だが、知性ある者の心は、どう動くかわからない。
ボラテリアが、ふっと笑って訊く。
「イフリータに攻撃命令を出したとして、私は何を得ます?」
おいおい、馬鹿な真似は、やめてくれよ。せっかくの俺の策が崩れる。
指揮官は機を良くして返事をする。
「街にある財宝の一割で、どうだ」
ヘイズはあまりの高額な申し出に、ボラテリアが飛び付くのではと、どきりとした。
されど、ボラテリアは違った。ボラテリアが澄まし顔で、自論を語る。
「お話になりませんわ。財宝の一割は多すぎる。渡す気なんて、ないでしょう。それに、私には監視が付いている」
ボラテリアがヘイズをちらりと見た。オークの指揮官もヘイズを苦々しく見る、
ヘイズは心中で舌を巻く。

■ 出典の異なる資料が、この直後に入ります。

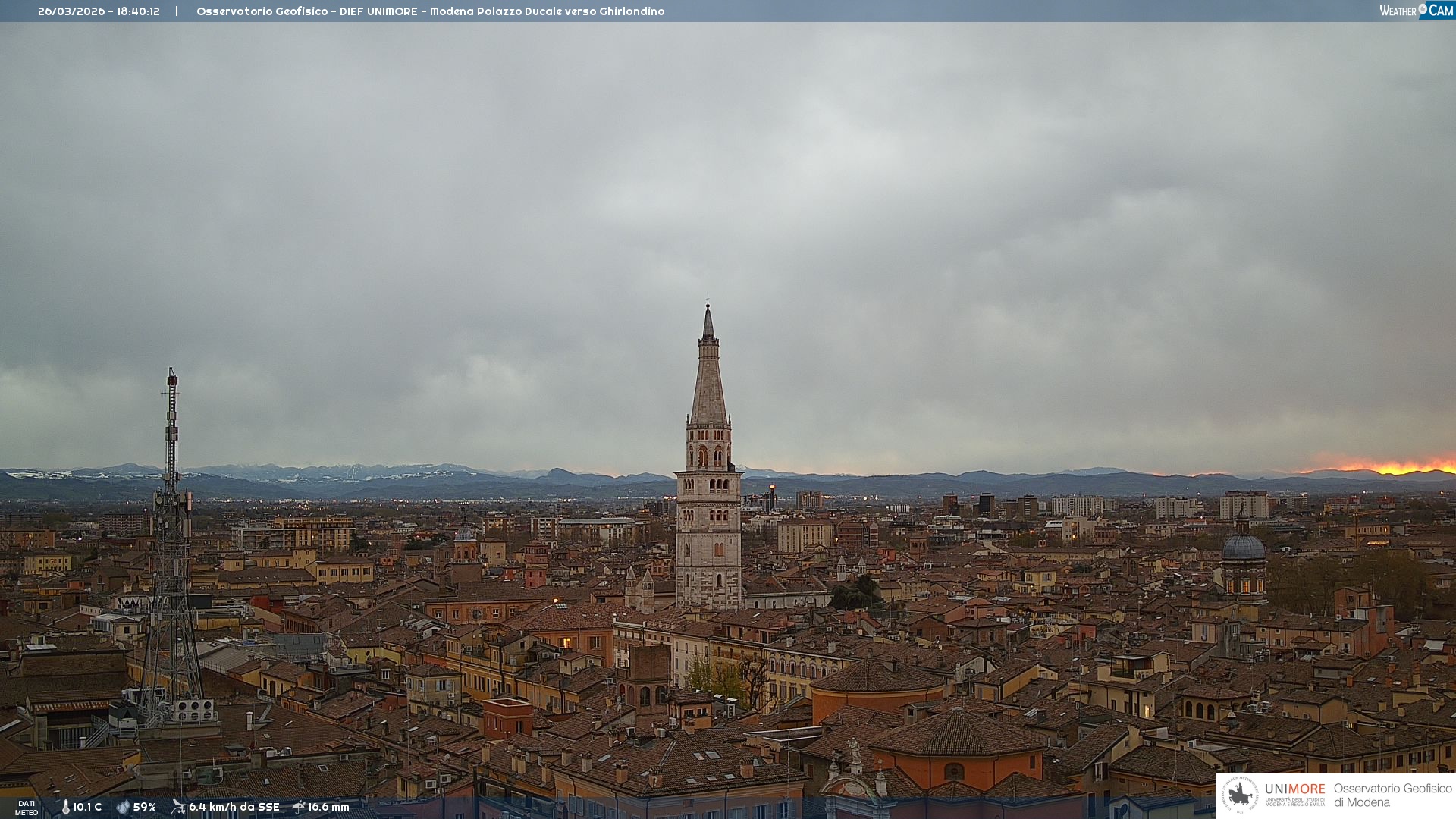Click the UNIMORE logo wordmark
This screenshot has width=1456, height=819.
click(x=1294, y=789)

ボラテリアさんよ。監視がいるって発言はないぜ。
それじゃあ俺を殺せばイフリータに命令できる、とも取れるぜ。
ヘイズなら、ここで戦闘になっても逃げきれる自信は、あった。
だが、せっかく成功しそうになっている作戦を、失敗させたくなかった。
ヘイズが二人に視線を送ると、ボラテリアが素っ気なく将に言い放つ。
「もっとも、いかに強力なイフリータといえども、マーリンに勝てるとは思えません。ここは司令部の命令に従うのが賢いと思いますが」
指揮官はボラテリアを説得できないと悟る。指揮官は歯噛みして帰っていった。
危機は去った。当然か。命令違反して街が落ちなかった時は処分の対象だからな。
サンドラとマーリンはそのまま明け方近くまで睨み合う。
サンドラの姿が揺らぎ消えていった。
召喚水晶の効果が切れたな。静かなる勝負は終わった。
サンドラが消えてから五分後に、マーリンの力ある投影像も消えた。
これで、マーリンは少なくとも今夜までは動けない。
マリアが指輪の力を使い魔法を唱えれば、ヘイズの魔力が減る。
小さいものでも三度も続けてくれば見逃しはない。
だが、合図は未だない。
シュタイン城攻めが上手く行っていないか。
夜になればマーリンが回復する恐れがあるな。どれ、ちょっと加勢に行ってやるか。
ヘイズは、こっそりとブリモアの陣中を抜ける。
弾丸のような速さでシュタイン城に向かった。